Re: Caching Servers Considered Harmful (was: Re: Finger URL)

Daniel W. Connolly (connolly@hal.com)
Mon, 22 Aug 1994 19:19:37 +0200

In message <Pine.3.85.9408221141.A462-0100000@enews>, "Rob Raisch, The Internet
Company" writes:
>
>[Putting his publisher hat on]
>
>Because anyone running a caching server runs the dual risk of presenting
>out-of-date information to their users and can be in direct violation of
>international copyright law.

Yes, these are risks. This is why I believe it is necessary to have
(1) a formal model of computation to decide, in the abstract
what the "correct" answer to a user's query is, and
(2) widely deployed fault detection and tolerance mechanisms
to increase reliability of actual computations, to detect
errors, and to generally promote confidence in digital
communications.

(see http://www.hal.com/%7Econnolly/drafts/formalism.html for
an attempt at such a formalism)

>You can provide no guarantee that the versions that you present to your
>users are accurate or timely.

This is extremely misleading, if not just plain incorrect. While there
are no guarantees (and no fault detection mechanisms...) the HTTP
protocol (as specified, and as implemented by NCSA HTTP and CERN HTTP,
as far as I know) ensures that caching proxy servers do not compromise
the protocol by serving up out-of-date information. When a client does
a GET, the caching proxy is bound by the Expires: information
associated with its cached representation of an object. If there is
none, it must do a round trip to the server of origin. This round trip
is often optimized with the If-Modified-Since mechanism.

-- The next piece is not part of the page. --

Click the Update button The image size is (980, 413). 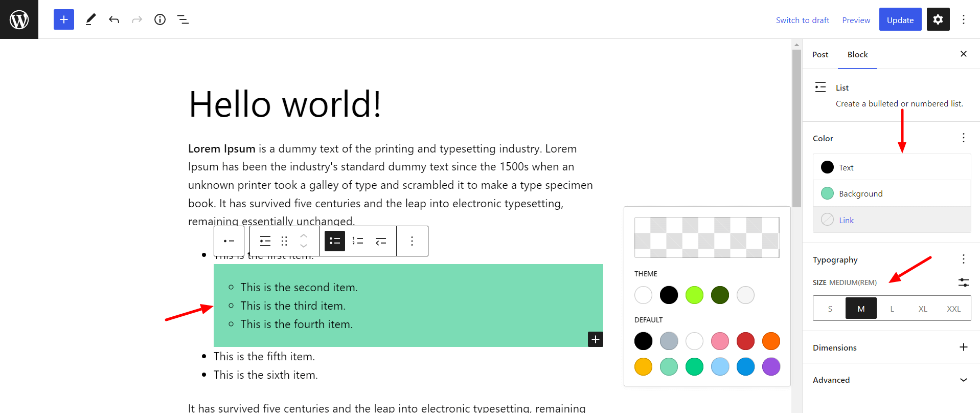point(900,20)
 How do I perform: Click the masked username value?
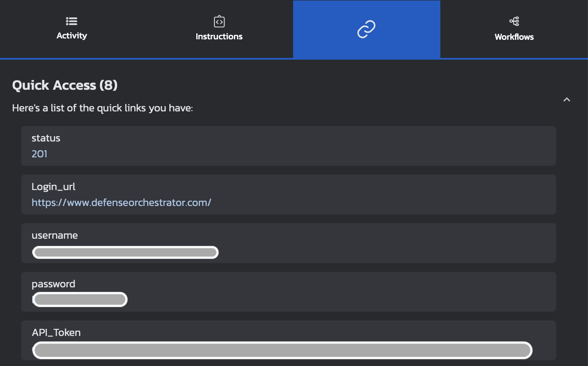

> Further, I have no idea of the number of
>consumers who view my content through your cache or what they view, how
>and when.

Do you have a right to know this? There was a lot of talk at the WWW
conference in Geneva about a "Bill of Rights" for the information age.
This is an interesting issue to add to the list.

>Of course, I can mark my information as being uncacheable, but will you
>honor that request? Your interest is to provide content to your users
>with as little impact on your communications resources as possible. I
>believe that your goals and mine are not compatible.

I suspect these issues can generally be addressed by the conventional
whining to the administrators to get these policies enforced. If your
data is so valuable that this level of reliability is unacceptable,
you will have to employ more complex protocols, presumably employing
cryptographic techniques to provide authenticity, accountability,
etc. Any information that has a more restrictive copyright than, for
example, the MIT X11 copyright has no business travelling over
conventional HTTP.

>I expect that most professional publishers will not serve content to any
>site which caches unless they can enter into a business relationship with
>that site. Unfortunately, this presents a very interesting N by N
>problem, as publishers and caching servers proliferate.

This is true. Most folks that put info on the web are either academics
or marketing types. Both of these camps gain, rather than lose, when
their info is redistributed without their knowledge. Folks that have
something to lose by the redistribution of their information typically
use physically secure networks, today.

But this will change with the emergence of cryptographic security
techniques...

Dan